**Assignment:**
Which lines of the records below contain the word "Sous"? Report each of them in full.

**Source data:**
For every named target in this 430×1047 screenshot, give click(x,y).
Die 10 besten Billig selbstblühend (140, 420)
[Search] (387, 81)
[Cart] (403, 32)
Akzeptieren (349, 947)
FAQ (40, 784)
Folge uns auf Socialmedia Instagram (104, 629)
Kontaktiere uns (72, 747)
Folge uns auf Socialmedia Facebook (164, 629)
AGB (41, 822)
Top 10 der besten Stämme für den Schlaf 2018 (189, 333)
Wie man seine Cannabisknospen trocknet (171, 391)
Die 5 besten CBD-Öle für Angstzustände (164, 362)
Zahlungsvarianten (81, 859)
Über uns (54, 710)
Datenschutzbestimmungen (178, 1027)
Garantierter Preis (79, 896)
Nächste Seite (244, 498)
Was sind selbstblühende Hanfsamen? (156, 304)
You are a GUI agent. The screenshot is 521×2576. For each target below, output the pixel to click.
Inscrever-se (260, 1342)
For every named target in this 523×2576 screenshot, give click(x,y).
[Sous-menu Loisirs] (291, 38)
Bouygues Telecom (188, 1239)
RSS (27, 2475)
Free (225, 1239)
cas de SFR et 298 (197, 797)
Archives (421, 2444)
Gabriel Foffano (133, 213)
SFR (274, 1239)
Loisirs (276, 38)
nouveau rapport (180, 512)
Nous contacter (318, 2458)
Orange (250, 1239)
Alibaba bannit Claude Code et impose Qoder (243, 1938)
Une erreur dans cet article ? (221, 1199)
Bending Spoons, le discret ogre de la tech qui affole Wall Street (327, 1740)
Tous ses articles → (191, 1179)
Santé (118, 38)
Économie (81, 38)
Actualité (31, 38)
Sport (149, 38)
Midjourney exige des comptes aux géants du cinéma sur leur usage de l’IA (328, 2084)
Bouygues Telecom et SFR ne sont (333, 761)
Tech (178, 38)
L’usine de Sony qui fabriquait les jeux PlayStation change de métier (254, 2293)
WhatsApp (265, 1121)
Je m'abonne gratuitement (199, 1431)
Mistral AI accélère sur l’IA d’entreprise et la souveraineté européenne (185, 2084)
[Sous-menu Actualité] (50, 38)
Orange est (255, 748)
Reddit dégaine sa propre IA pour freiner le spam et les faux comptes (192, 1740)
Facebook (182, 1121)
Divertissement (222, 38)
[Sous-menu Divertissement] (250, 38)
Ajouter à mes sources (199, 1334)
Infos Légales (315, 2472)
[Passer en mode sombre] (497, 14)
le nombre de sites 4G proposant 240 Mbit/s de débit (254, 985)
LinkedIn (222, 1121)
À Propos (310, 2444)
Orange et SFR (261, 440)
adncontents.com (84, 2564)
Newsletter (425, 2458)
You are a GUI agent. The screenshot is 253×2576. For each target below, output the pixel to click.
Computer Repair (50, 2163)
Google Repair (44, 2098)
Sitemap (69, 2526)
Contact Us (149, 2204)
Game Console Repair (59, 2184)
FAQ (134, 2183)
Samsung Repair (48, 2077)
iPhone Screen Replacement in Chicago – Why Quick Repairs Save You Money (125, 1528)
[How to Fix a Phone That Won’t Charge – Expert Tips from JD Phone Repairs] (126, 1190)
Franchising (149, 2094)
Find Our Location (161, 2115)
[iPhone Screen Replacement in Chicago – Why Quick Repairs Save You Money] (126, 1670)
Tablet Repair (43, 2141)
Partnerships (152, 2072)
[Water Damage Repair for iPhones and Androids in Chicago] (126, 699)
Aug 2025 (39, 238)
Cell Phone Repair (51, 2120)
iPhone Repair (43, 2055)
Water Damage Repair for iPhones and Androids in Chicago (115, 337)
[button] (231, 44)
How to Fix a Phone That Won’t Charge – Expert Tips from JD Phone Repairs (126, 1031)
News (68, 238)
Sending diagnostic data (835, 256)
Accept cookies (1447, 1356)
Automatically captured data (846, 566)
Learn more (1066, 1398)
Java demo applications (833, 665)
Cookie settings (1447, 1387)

**Task output:**
[Sous-menu Loisirs] (291, 38)
[Sous-menu Actualité] (50, 38)
[Sous-menu Divertissement] (250, 38)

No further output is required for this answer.